> Data taken from a collection
:::::
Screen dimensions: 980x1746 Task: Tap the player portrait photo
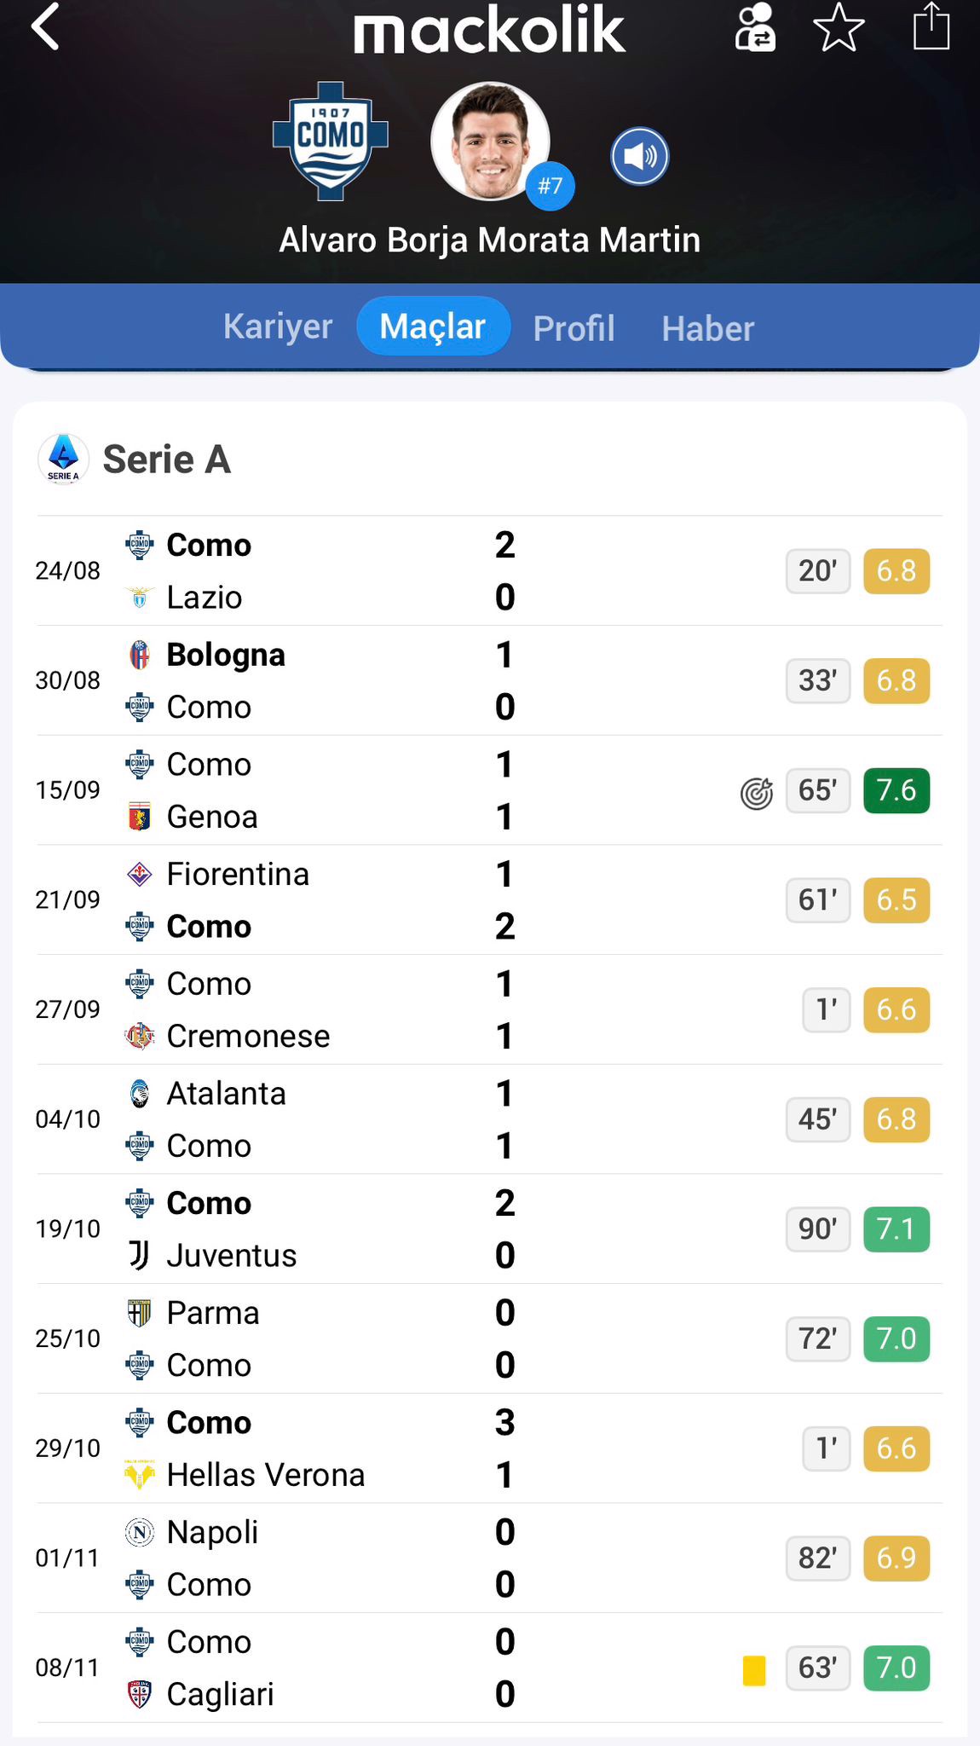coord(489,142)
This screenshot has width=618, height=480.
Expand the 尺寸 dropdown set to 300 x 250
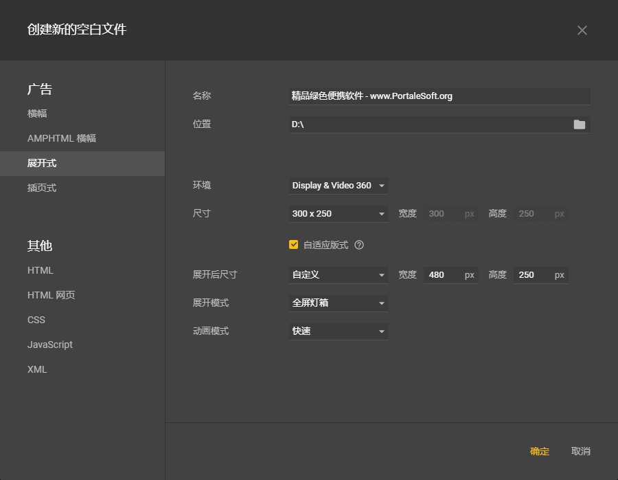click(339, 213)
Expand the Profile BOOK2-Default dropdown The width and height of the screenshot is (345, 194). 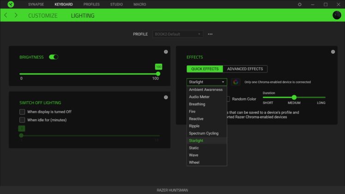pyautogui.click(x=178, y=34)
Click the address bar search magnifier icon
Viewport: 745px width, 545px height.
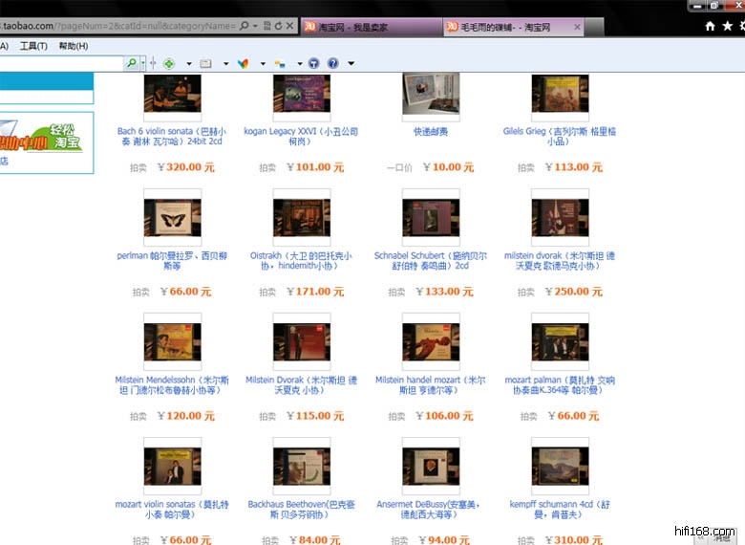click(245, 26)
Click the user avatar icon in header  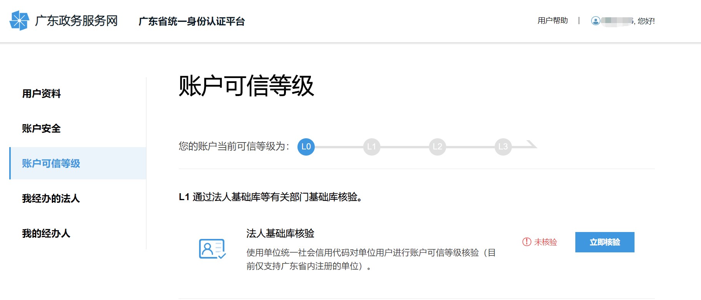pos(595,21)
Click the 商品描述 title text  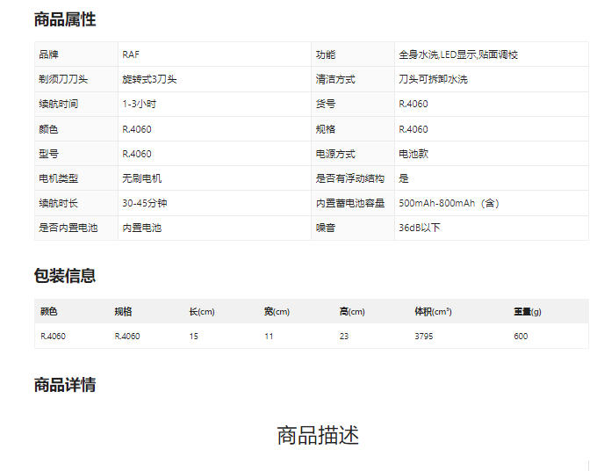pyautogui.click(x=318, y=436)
:::::
> Given instruction
Put the data from its first line through the line holding "click(339, 213)", inclusive, into a Markdown table with the columns Row and Data line. Give one numbered row per line, skip blank lines and leave the pictures out.

> Correct response
| Row | Data line |
|---|---|
| 1 | Screen dimensions: 980x1746 Task: Tap the player portrait photo |
| 2 | coord(489,142) |
| 3 | This screenshot has width=618, height=480. |
| 4 | Expand the 尺寸 dropdown set to 300 x 250 |
| 5 | click(339, 213) |